Assignment 1:
For each statement below, say yes or no as to whether it agrees with the TFA article, and quote the article's deciding words exactly. (a) Peter Hilpold is from the Faculty of Law of the University of Innsbruck. (b) PAN Europe asked a professor for the legal opinion. (c) TFA has been proposed for classification as toxic for reproduction category 1B.
Assignment 2:
Copy the part of the TFA article that opens with the words containing "Legal opinion: TFA" and closes with "Member States immediately.".

Reading passage:
..........

Legal opinion: TFA emitting PFAS pesticides must be banned

Recent research and publications reveal widespread environmental contamination with fluorinated forever chemicals. What they report seems to be only the tip of the iceberg. At this very moment, PFAS pesticides are still widely sprayed on our food and fields. The small and very persistent, soluble, mobile and toxic PFAS breakdown product TFA is polluting our surface, ground and drinking waters at an unprecedented scale. Reports by PAN Europe and members show that it is found all over Europe. Our member organisation Global 2000 asked for the opinion of a professor specialised in EU law. The answer is clear: according to EU law, all pesticide products emitting TFA should be banned by Member States immediately.

Professor Dr Peter Hilpold from the Faculty of Law of the University of Innsbruck answered the question of whether the Pesticides Regulation 1107/2009 provides a suitable basis for Member States to ban plant protection products that emit TFA into the environment and in particular into groundwater and drinking water. Especially in light of new scientific findings on the widespread and high TFA contamination in the environment and the proposed classification of TFA as toxic for reproduction category 1B. [1]

His answer is clear: “According to the EU Pesticides Regulation, Member States may only authorise a plant protection product if the pesticide or its degradation products do not endanger health or groundwater”; explains European law expert Hilpold: “If it turns out that a degradation product of an authorised plant protection product pollutes groundwater and if there is reason to believe that it also has unacceptable toxicological properties, then the plant protection product in question no longer meets the requirements for authorisation. In this case, the authorisation must be withdrawn or amended in such a way that contamination of the groundwater is excluded.”

..........

Records from a data collection
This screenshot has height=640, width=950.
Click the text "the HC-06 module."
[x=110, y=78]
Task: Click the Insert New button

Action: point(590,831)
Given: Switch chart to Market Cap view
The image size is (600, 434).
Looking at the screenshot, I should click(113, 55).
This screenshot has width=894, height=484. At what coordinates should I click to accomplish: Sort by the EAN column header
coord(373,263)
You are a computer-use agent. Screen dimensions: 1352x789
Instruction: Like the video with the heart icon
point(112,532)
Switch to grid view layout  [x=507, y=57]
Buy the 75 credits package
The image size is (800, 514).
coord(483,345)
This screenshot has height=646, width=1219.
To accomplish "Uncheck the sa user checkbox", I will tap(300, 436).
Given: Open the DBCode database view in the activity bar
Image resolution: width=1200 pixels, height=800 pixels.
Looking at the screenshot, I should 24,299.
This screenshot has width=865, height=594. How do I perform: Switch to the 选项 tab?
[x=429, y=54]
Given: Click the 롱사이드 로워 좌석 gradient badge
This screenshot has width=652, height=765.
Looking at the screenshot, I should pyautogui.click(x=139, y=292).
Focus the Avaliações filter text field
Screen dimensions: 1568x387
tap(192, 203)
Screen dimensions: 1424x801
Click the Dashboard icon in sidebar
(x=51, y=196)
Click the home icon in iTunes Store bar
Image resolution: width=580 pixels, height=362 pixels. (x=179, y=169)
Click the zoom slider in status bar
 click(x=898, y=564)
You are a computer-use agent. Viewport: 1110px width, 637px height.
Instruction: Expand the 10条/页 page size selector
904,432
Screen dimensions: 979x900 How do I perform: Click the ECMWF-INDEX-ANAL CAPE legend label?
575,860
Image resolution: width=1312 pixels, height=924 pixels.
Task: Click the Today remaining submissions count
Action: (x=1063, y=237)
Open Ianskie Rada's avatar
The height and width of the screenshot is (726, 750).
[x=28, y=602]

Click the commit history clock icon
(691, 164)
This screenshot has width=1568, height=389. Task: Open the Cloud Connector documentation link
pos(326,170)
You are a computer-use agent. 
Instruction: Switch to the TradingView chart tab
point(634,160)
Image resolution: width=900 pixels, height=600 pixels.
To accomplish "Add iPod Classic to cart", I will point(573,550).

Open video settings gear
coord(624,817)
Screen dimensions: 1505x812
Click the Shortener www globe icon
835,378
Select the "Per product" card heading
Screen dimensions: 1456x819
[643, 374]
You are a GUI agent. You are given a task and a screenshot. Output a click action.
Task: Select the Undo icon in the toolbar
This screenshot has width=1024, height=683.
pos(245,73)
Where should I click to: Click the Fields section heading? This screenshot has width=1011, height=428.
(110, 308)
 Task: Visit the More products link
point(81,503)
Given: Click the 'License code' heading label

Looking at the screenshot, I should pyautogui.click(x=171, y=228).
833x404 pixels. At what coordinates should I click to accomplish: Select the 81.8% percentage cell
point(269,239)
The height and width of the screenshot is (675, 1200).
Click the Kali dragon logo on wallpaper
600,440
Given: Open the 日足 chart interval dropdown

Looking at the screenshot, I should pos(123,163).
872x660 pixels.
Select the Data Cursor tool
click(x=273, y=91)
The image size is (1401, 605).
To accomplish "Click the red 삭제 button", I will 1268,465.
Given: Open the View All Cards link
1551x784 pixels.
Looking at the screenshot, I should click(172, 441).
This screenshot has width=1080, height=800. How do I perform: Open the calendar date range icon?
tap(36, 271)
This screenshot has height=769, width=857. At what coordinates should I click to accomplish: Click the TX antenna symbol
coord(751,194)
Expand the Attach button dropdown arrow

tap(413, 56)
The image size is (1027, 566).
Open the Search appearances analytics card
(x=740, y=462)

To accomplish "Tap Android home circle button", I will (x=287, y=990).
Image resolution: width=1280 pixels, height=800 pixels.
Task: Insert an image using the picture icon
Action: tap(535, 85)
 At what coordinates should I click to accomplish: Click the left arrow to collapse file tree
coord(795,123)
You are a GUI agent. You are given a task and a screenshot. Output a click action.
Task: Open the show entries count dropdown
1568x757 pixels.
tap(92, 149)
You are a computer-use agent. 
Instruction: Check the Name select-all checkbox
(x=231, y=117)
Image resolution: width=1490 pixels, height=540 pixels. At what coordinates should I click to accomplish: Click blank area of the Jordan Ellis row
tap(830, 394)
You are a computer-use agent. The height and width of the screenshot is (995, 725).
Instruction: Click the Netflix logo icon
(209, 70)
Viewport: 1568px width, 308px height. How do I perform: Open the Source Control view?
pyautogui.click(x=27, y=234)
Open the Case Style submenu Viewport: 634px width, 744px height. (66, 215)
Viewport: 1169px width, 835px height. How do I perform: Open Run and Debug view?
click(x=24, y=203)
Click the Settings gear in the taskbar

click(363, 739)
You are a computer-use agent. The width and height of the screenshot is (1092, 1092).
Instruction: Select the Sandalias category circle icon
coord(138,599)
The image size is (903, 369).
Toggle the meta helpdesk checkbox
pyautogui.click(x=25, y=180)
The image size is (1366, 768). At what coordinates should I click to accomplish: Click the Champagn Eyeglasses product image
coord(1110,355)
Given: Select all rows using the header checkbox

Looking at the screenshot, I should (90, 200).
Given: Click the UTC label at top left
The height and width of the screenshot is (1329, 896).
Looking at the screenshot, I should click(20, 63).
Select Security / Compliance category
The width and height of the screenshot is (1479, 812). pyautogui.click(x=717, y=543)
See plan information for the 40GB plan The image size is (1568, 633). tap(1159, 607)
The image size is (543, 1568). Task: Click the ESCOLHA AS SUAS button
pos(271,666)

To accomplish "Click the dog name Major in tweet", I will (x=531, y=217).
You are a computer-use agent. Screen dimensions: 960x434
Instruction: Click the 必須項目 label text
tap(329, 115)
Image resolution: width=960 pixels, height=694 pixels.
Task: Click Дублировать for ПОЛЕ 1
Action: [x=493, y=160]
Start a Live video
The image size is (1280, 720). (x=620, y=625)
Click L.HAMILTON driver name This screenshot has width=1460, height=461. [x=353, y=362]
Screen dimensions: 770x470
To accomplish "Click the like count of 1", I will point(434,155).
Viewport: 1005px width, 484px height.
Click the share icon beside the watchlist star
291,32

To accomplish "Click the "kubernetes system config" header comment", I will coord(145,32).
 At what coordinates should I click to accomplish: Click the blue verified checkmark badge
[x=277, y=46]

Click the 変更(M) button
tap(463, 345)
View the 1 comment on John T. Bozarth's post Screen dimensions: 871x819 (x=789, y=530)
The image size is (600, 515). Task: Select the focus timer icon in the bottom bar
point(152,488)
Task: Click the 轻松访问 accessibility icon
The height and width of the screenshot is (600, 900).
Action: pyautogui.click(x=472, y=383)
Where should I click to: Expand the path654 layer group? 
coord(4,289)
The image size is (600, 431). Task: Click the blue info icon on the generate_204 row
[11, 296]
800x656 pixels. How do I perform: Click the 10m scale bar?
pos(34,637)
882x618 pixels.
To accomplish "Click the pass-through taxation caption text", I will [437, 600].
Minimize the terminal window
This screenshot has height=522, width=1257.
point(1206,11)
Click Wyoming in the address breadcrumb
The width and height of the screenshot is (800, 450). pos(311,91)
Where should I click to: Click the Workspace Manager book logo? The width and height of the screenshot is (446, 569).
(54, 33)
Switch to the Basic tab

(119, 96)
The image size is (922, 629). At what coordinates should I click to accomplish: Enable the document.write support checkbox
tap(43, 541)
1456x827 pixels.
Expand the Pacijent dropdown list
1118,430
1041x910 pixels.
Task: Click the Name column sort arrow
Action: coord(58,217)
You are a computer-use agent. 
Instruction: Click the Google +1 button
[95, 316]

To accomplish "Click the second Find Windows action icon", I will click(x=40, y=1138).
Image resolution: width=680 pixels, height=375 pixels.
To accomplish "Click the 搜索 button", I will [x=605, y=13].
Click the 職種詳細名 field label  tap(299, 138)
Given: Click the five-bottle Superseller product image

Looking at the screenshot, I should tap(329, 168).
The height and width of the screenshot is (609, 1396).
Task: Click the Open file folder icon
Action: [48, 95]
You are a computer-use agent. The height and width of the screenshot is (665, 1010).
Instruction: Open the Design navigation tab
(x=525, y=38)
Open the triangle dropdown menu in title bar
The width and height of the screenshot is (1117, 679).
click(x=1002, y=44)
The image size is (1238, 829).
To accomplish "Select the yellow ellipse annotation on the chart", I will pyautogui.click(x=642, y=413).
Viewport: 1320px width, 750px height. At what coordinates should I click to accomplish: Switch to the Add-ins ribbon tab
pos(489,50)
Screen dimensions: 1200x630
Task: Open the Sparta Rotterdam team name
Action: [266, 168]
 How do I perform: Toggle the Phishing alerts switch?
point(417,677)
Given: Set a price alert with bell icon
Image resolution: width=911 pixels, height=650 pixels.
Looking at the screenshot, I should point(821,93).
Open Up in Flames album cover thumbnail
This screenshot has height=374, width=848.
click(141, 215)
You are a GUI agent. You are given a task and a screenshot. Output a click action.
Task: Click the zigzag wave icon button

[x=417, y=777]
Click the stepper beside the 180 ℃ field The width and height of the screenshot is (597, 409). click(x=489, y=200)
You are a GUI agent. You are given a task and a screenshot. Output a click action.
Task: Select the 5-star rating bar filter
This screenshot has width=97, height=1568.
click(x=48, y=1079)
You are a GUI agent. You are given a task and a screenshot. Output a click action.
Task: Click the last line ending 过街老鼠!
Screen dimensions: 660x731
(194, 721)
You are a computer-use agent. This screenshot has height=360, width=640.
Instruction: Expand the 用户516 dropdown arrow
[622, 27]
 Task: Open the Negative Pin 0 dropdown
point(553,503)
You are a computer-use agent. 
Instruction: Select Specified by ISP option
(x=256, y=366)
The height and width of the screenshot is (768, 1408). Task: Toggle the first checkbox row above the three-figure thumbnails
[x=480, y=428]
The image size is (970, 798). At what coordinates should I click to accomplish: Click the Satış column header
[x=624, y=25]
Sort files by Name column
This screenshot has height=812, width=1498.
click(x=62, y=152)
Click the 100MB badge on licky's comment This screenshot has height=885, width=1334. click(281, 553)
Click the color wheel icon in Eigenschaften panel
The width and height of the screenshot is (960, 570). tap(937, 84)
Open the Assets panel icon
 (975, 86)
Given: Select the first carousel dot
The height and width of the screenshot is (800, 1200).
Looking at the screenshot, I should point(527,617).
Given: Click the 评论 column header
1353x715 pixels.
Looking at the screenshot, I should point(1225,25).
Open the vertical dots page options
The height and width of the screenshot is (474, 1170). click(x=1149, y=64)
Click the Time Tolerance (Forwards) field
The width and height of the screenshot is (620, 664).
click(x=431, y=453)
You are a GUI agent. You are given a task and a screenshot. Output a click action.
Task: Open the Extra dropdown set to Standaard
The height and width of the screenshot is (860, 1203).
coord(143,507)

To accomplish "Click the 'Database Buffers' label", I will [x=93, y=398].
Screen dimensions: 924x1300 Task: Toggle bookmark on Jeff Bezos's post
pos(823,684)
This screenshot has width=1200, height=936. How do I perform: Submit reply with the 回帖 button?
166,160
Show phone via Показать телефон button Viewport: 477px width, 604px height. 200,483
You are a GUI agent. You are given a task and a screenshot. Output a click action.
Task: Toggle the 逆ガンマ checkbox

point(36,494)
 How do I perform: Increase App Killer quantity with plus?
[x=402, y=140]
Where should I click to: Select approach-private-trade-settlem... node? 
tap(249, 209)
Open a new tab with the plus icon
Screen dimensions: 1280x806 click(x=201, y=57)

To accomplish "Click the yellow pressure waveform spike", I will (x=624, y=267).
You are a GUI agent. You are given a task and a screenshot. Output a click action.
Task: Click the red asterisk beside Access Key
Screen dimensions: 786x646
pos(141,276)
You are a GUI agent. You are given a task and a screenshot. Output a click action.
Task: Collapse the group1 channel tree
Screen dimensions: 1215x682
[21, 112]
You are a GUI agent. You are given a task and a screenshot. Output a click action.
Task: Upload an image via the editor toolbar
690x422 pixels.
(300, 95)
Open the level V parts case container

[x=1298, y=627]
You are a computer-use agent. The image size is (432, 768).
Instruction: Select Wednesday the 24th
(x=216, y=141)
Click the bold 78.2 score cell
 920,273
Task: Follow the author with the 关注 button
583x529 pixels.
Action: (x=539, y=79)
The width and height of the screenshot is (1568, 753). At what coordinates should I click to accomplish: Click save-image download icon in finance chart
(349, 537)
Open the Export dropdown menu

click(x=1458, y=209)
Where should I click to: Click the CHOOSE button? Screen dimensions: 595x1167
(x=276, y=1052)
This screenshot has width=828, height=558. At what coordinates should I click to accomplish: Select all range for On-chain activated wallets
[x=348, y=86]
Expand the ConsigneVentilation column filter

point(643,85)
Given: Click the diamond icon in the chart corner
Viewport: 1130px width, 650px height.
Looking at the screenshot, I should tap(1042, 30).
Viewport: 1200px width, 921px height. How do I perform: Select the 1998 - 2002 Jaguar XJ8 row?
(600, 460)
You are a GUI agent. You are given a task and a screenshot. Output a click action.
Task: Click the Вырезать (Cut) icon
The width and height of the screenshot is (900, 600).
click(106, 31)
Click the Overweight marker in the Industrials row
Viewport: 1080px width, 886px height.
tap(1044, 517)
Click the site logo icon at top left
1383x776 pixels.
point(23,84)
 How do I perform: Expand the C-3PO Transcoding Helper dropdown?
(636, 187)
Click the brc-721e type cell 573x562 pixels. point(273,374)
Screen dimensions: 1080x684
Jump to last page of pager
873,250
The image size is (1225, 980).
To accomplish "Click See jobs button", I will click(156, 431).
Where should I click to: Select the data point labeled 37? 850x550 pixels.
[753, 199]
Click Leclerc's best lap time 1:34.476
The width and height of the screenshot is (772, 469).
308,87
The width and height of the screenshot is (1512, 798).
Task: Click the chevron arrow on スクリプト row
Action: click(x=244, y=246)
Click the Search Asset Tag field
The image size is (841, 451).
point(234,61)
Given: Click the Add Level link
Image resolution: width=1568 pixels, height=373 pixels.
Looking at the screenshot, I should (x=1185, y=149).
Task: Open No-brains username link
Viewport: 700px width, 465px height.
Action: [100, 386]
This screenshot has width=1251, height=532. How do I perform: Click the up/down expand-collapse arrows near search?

..........

Task answer 1:
(a) Yes: "Professor Dr Peter Hilpold from the Faculty of Law of the University of Innsbruck"
(b) No: "Our member organisation Global 2000 asked for the opinion of a professor specialised in EU law."
(c) Yes: "the proposed classification of TFA as toxic for reproduction category 1B"

Task answer 2:
Legal opinion: TFA emitting PFAS pesticides must be banned

Recent research and publications reveal widespread environmental contamination with fluorinated forever chemicals. What they report seems to be only the tip of the iceberg. At this very moment, PFAS pesticides are still widely sprayed on our food and fields. The small and very persistent, soluble, mobile and toxic PFAS breakdown product TFA is polluting our surface, ground and drinking waters at an unprecedented scale. Reports by PAN Europe and members show that it is found all over Europe. Our member organisation Global 2000 asked for the opinion of a professor specialised in EU law. The answer is clear: according to EU law, all pesticide products emitting TFA should be banned by Member States immediately.